My feet begin to hurt for a new round, probably because I should replace my sandals but I am stubborn and do not want to only for the last little bit.  My hips have absolutely no fat left on them and I’ve cut off a chunk of my sleeping pad and duct taped it to the hip belt of my pack for extra cushion.  My legs and arms show a summer full of scratched mosquito bites, gashes, scrapes, and bruises.  My stomach growls even after eating 800 calorie meals.

The destination feels great, but the mind and the body thirst for more, just moved to a new place after some rest because the journey made the highlights of the trail in its own right.

In TSS, the capstone represents the final push toward graduation.  Most of our grad class works field education in Kelly split into three teams: one team of six, one of five, and one of four (but the team of four has adopted other members).  I am in the team of four which created a course on Sustainability and Leadership, or SNL for short.  The course spans for three weeks, has nine Summer Search high school students, has two weeks in Kelly, one week front-country camping in Yellowstone National Park and visits a farm.

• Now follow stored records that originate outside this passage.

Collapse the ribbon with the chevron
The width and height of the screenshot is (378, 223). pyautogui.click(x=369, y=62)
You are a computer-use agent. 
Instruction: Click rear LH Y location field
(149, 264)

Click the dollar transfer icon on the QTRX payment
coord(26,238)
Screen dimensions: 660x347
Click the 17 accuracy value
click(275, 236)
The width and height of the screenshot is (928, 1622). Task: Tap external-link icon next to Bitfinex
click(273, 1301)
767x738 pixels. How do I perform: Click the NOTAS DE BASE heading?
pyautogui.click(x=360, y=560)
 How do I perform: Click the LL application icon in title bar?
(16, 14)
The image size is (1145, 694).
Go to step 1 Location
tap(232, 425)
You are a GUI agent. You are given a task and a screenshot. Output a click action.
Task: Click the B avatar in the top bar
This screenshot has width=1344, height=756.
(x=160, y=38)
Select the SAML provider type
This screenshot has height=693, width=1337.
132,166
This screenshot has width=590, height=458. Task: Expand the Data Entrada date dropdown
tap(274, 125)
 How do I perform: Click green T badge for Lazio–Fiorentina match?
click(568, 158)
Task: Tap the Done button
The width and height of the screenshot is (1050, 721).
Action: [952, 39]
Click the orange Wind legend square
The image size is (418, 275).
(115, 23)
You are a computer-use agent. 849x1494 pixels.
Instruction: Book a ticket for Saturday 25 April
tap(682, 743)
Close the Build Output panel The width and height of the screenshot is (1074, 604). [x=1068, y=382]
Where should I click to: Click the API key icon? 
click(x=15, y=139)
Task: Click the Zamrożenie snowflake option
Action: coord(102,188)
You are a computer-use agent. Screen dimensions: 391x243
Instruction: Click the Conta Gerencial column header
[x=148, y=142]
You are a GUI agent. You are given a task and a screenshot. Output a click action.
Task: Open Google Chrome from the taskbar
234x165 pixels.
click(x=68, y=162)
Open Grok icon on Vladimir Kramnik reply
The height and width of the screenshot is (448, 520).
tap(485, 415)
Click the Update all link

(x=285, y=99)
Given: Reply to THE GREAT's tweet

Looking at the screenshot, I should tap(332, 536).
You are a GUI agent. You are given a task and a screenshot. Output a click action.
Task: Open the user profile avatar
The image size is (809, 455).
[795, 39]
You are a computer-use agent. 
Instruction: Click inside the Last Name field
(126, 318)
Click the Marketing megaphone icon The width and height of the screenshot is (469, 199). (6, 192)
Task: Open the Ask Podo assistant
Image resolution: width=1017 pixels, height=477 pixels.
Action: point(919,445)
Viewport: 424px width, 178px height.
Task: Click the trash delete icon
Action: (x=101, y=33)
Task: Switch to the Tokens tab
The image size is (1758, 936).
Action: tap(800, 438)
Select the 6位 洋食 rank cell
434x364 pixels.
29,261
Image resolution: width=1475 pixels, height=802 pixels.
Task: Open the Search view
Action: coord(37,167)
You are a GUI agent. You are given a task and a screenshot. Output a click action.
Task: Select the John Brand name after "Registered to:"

In true TSS style, we also had a group to teach the week before our capstone course so we work for a month straight.  Many, if not all, of those days are 12+ hour days.  Free time does not really exist.  In my “free time” right now, I’m working on this synthesis homework project…

My brain has hurt for a month straight.  My room has papers scattered everywhere.  I found a book in my bed one night.  I cannot process words very well without yerba mate in the morning.  My “to-do” list never ends and usually covers an entire page.  Teaching has somehow become more relaxing than logistics.  I’m not drinking from the fire hose, I am the fire hose!

This summer has taken the term “flexi-pants” to a whole new level.

Rainbow in the Grand Canyon of Yellowstone.

Rainbow in the Grand Canyon of Yellowstone.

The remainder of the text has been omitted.